Bay Area regional/commuter rail services will see significant expansion. Caltrain is already moving ahead with a $127 million first phase of a "Baby Bullet" express service that will halve travel times between San Francisco and San Jose by 2003. New passing tracks are being added to the double-track line at four locations to permit overtaking moves, while the entire route will get CTC. Six new locomotives have been ordered from Wabtec. They will join 17 Bombardier bilevel cars originally ordered for Washington's Sound Transit. The new cars are likely to enter service when BART's Millbrae intermodal center opens on the airport extension. A cross-platform connection is expected to generate as many as 8,000 new daily Caltrain riders.
Altamont Commuter Express, operated by the San Joaquin Regional Rail Commission, will also get an increase in capacity.
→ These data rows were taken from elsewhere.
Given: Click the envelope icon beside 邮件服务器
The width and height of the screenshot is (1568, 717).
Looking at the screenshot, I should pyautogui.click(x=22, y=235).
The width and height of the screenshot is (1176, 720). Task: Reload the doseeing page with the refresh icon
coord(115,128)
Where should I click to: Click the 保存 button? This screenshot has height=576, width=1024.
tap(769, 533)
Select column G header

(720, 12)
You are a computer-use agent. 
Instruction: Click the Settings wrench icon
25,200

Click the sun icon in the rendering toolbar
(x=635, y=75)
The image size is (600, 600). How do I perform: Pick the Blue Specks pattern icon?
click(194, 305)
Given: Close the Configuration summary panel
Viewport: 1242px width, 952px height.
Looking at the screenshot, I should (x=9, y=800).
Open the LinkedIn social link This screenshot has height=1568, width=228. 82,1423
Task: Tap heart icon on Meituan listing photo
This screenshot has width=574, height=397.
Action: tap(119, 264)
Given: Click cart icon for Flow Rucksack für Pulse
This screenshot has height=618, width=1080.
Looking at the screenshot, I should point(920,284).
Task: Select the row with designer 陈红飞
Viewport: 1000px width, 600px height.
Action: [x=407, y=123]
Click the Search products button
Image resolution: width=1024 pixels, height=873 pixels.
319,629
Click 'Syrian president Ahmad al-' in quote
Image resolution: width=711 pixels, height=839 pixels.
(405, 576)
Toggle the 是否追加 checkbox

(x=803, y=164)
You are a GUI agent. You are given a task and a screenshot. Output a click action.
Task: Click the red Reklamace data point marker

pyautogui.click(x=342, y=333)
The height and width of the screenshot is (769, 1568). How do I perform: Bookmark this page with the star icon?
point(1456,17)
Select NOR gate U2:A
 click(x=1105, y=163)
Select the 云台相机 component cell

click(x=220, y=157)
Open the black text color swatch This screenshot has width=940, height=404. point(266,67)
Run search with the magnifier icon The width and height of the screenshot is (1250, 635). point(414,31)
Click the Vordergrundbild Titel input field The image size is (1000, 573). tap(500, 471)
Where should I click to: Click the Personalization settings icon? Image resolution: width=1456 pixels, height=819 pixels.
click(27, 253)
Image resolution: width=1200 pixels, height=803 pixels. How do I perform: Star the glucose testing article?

The fast-growing service is getting track, station, and parking improvements and will add another roundtrip later this year. Additional stations and expanded service are planned for the Amtrak-operated San Jose-Oakland-Sacramento Capitol Corridor commuter service in Solano and Contra Costa counties. Two entirely new services are planned: a 47-mile extension between San Rafael, Marin County, and Windsor, Sonoma County with a spur south from San Rafael to the Larkspur ferry terminal, and another linking East Bay with Peninsula points over the Dumbarton Bridge.
Expanding light rail
Construction should begin next month for the first of two major Muni Metro light rail extensions. The first will complete a 5.4-mile, 19-stop Third Street line that will extend south from a connection with the existing system at the Fourth and King Caltrain terminal to a southern terminal at the Caltrain Bayshore station. This is expected to open in July 2005. A second phase will add a 1.7-mile Central Subway with four stations that will extend north from Fourth and King to a terminal at Stockton and Clay streets in Chinatown.
Bolstered by sales tax referenda in 1996 and 2000 that provided an assured local funding source for capital and operating costs over the next 35 years, the Santa Clara County Transportation Authority (VTA) continues an aggressive expansion of the Silicon Valley light rail network centered in San Jose.